As many as 30 small and medium size businesses that were financially destroyed by the Rudd government’s failed home insulation rebate scheme will be unable to receive payments from the current government because of the cost of applying for the payments, according to an industry action group.

Peter Stewart, chairman of the Home Insulation Industry Action Group (HIIAG), told SmartCompany this morning the owners of many of the family-owned businesses that went under because of the pink batts scheme had “lived until Christmas 2014 on hope” based on promises by the Prime Minister Tony Abbott and his government that they would take action.

A Royal Commission into the scheme concluded in September 2014 and the HIIAG had proposed a compensation scheme based on the commission’s recommendations, which included the presence of an independent mediator.

But the group says the “payment scheme” launched by Industry Minister Ian McFarlane earlier this month bears little resemblance to the scheme the group believed it had in-principle support for from the government.

Stewart, whose own insulation firm was liquidated, says as many as 30 companies that were liquidated or de-registered will find it “very difficult” to participate in the government’s scheme because of the cost involved.

To apply for the scheme, these companies would need to be re-registered, which a report in The Australian estimates would cost as much as $8000. And once the companies are re-registered, creditors, including in many cases the Australian Tax Office, would have first claim to payments from the businesses.

Stewart says even if the companies were re-registered, there is “no guarantee” the business would end up receiving a payment from the government.

“They could end up losing even more,” he says.

Stewart says the scheme also disadvantages the insulation businesses that managed to avoid liquidation because it is not a “compensation scheme”.

“The payments they will receive will certainly not be as large as if it were a compensation scheme,” he says.

While Stewart says it is difficult to estimate the total financial losses of the companies caught up in the Rudd government’s scheme, he says some of the more substantial claims are “in the millions”.

“Basically all the businesses in line for the scheme are small and medium size,” he says.

“A lot are family-owned and some had been operating for 20-25 years.
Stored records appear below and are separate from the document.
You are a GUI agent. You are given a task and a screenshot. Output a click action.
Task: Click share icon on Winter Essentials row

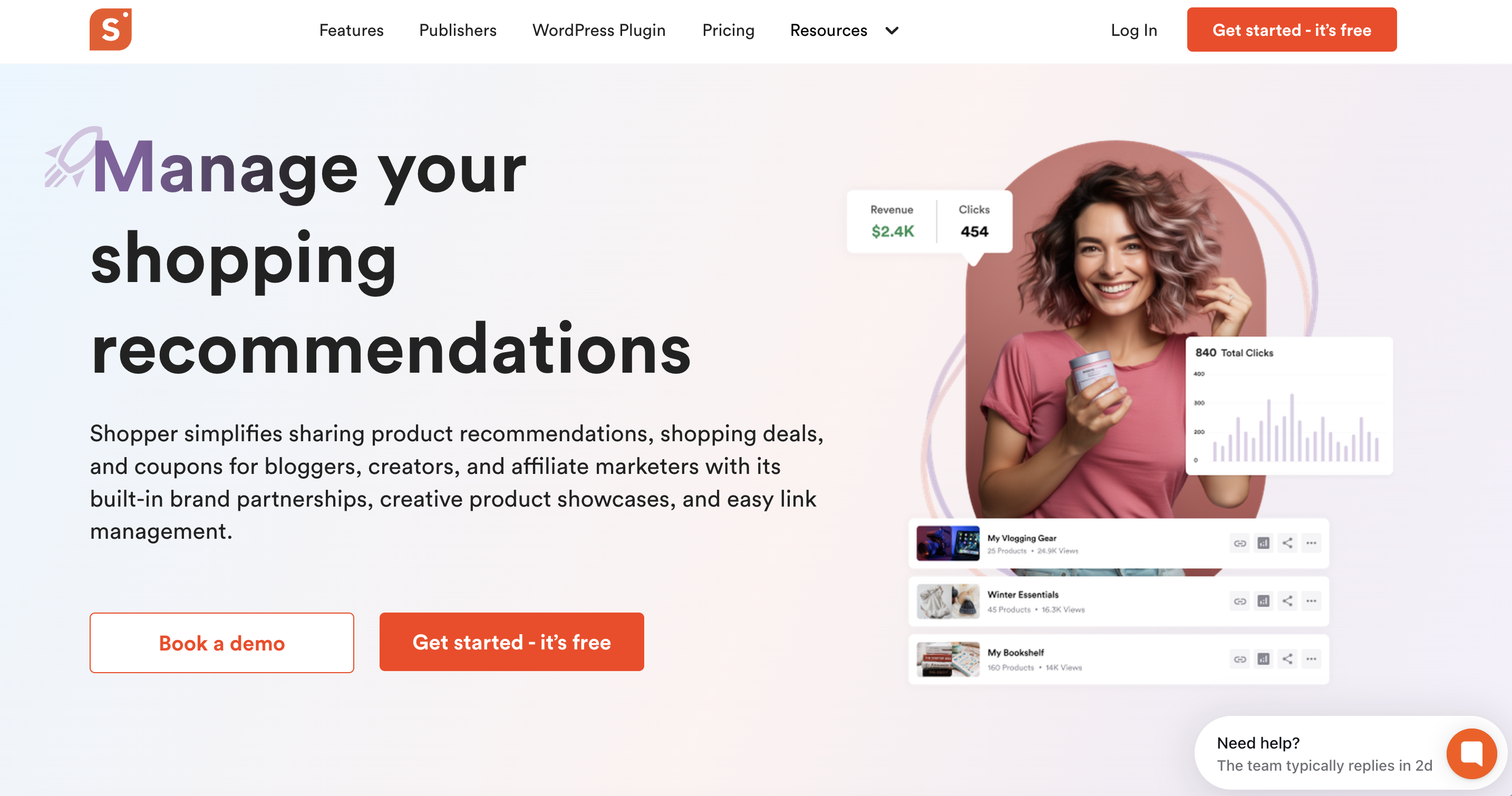tap(1287, 601)
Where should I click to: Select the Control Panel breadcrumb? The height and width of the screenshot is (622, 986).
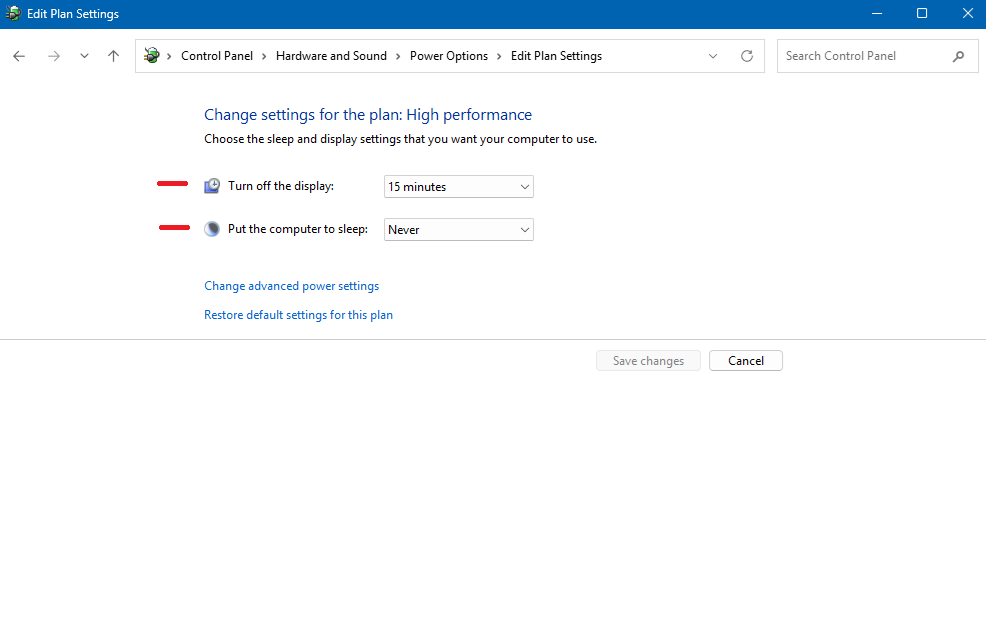[x=217, y=56]
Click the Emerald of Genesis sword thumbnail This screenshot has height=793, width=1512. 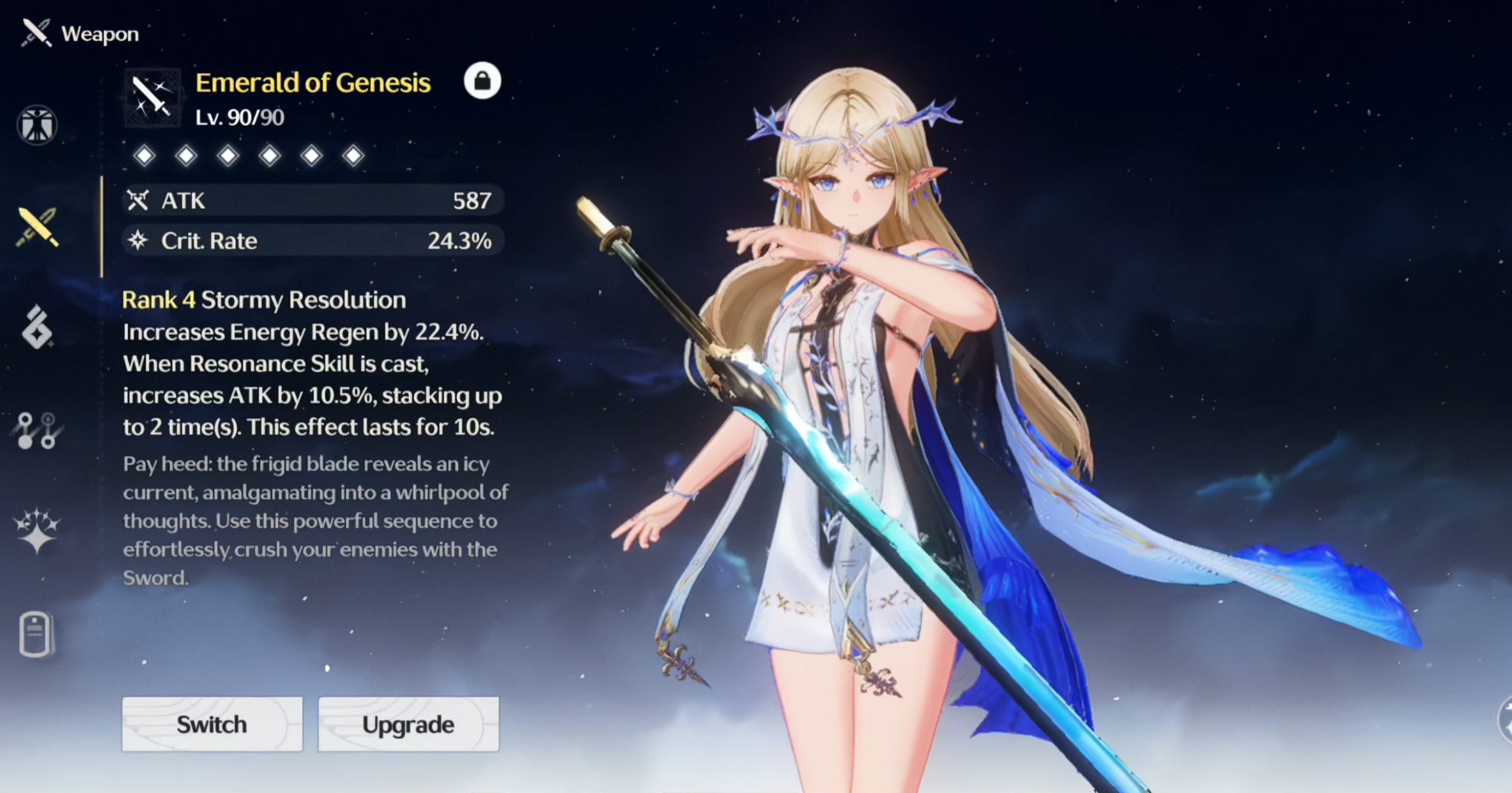click(x=152, y=97)
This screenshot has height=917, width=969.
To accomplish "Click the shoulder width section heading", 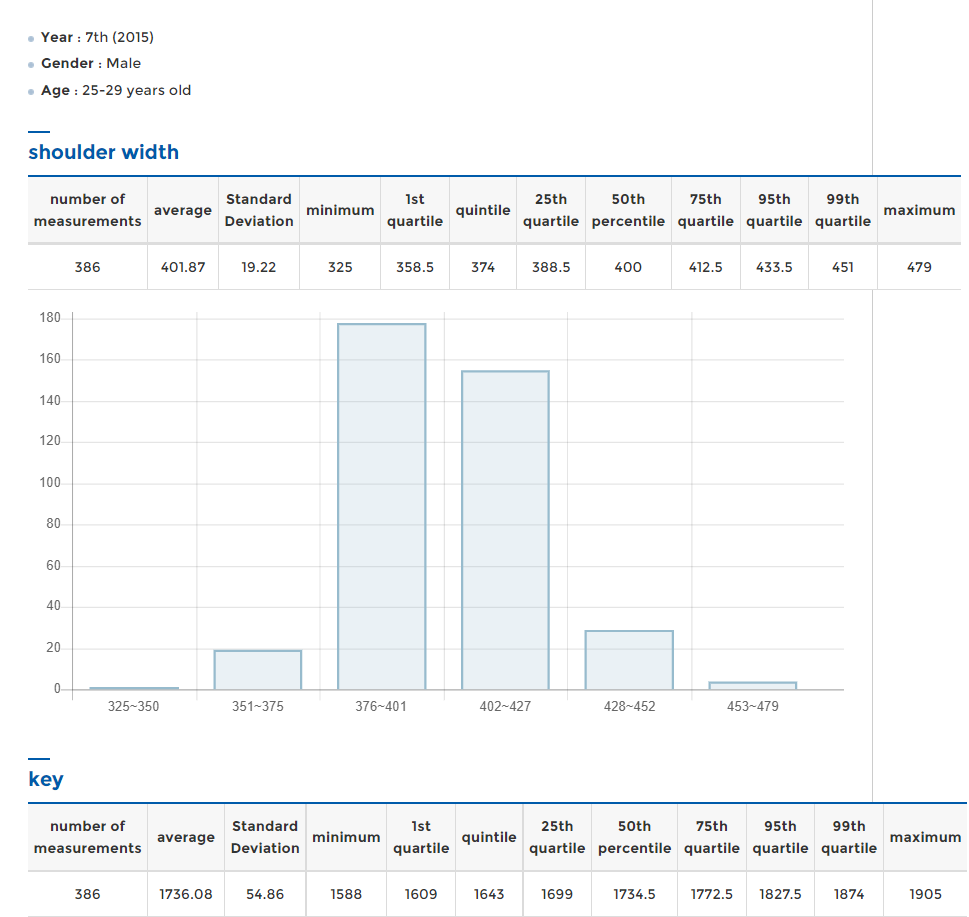I will [x=104, y=152].
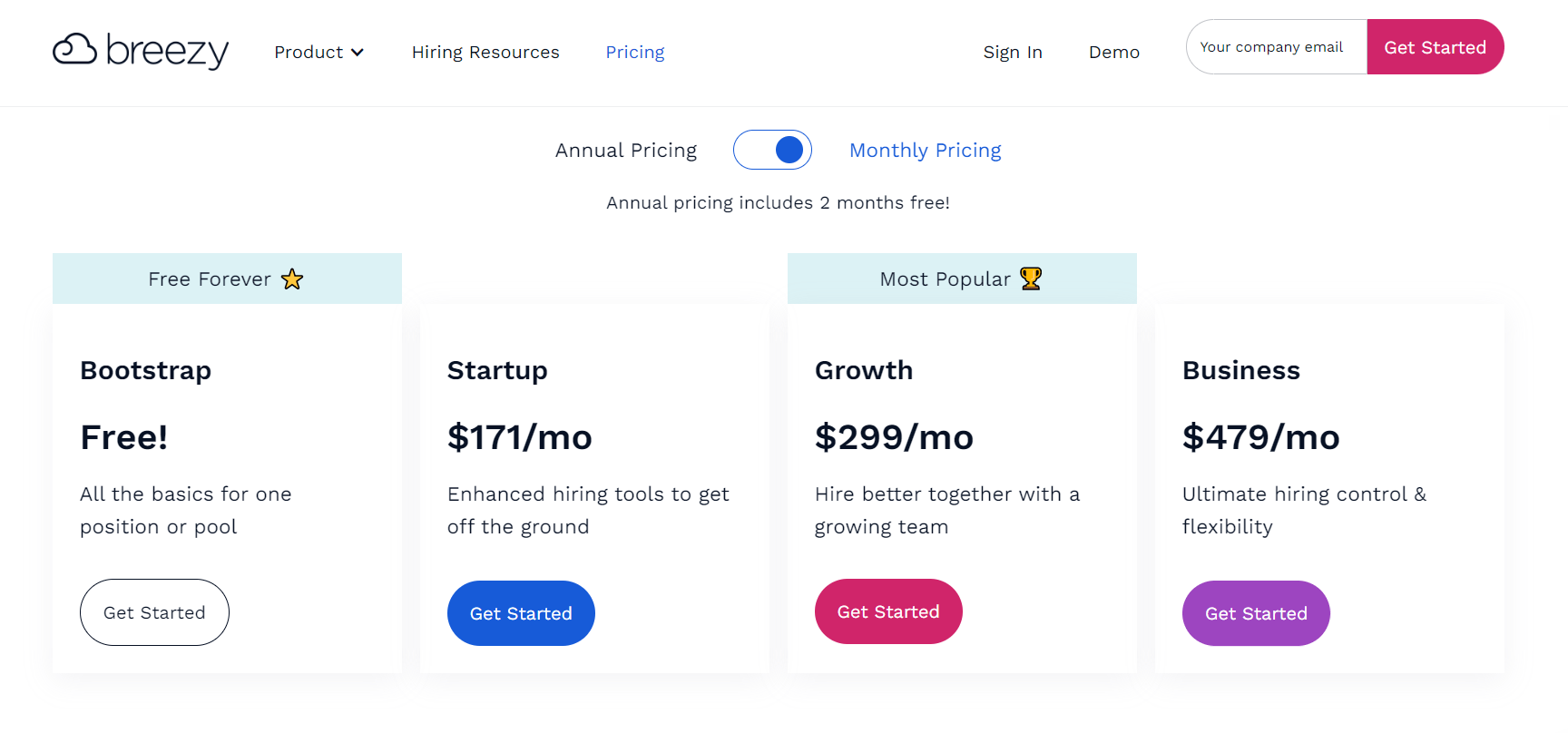Screen dimensions: 1568x733
Task: Click the trophy icon on Most Popular badge
Action: pos(1030,279)
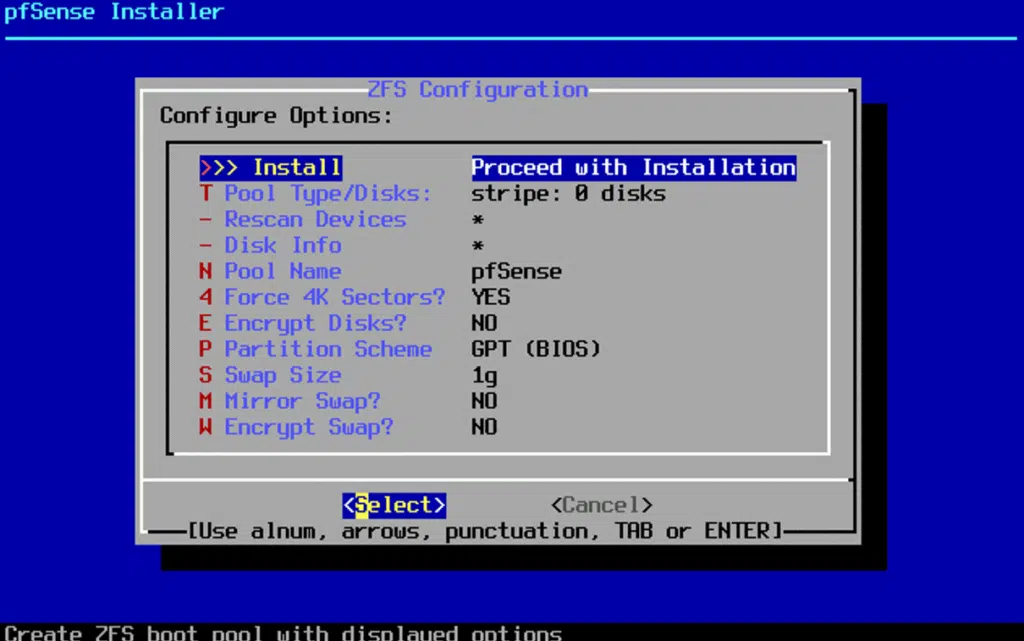The width and height of the screenshot is (1024, 641).
Task: Open the Pool Type/Disks option
Action: coord(327,194)
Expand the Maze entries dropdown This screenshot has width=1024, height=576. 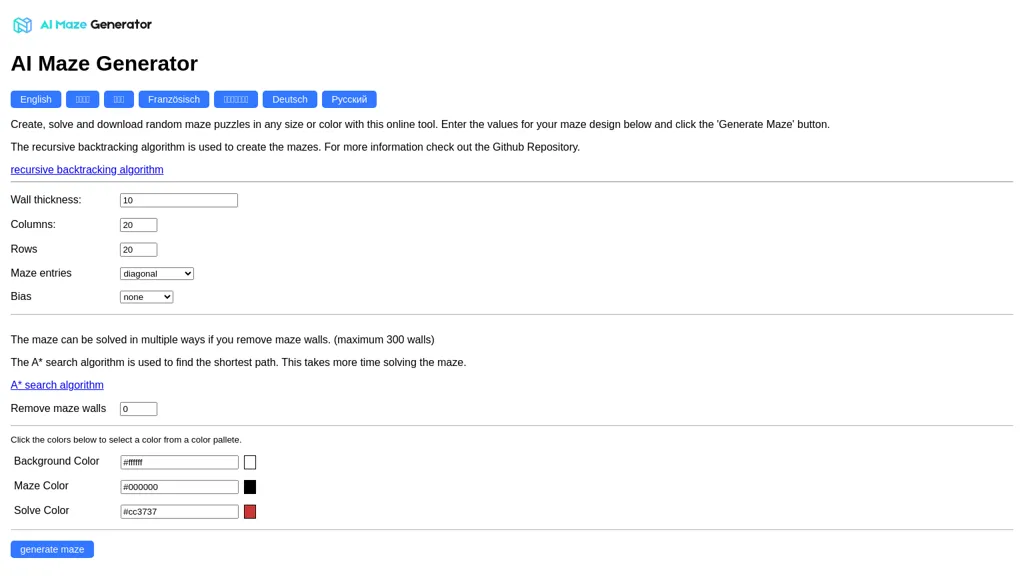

Some have taken out second mortgages on their homes, others have lost their homes and their marriages.”

The Coalition was a vocal opponent of the home insulation scheme and in the lead up to the 2013 election, promised to take action. But now business owners like Stewart feel they have been abandoned.

“They provided the light at the end of the tunnel, which was a great relief to many people who believed they may be able to resurrect their lives,” he says.

“Now that light at the end of the tunnel has been turned off.”

Applications for the government’s payment scheme close in two weeks time but Stewart says he doesn’t know what will happen next.

“We can only hope that the government goes back to the scheme we had suggested, and believed we had in-principle support for prior to Christmas,” he says.

“That’s what we would like to happen.”

A spokesperson for Industry and Science Minister Ian McFarlane told SmartCompany this morning the government’s payment scheme “is a scheme that recognises the government’s moral obligation to provide payments to those businesses that suffered an adverse financial impact as a direct consequence of Labor’s disastrous home insulation program”. 

The spokesperson says the government “wants to get money directly to impacted businesses” and the scheme does not provide compensation or replace any other options for legal redress. 

The spokesperson says rather than business owners assessing their eligibility for the scheme, they should contact the government’s Home Insulation Programme Industry Payment Scheme if they business was established prior to February 3, 2009. The government has asked Ian Hanger to act as an independent adviser to help with determining the payments and the spokesperson says businesses can make time to speak with Hanger directly about their individual circumstances.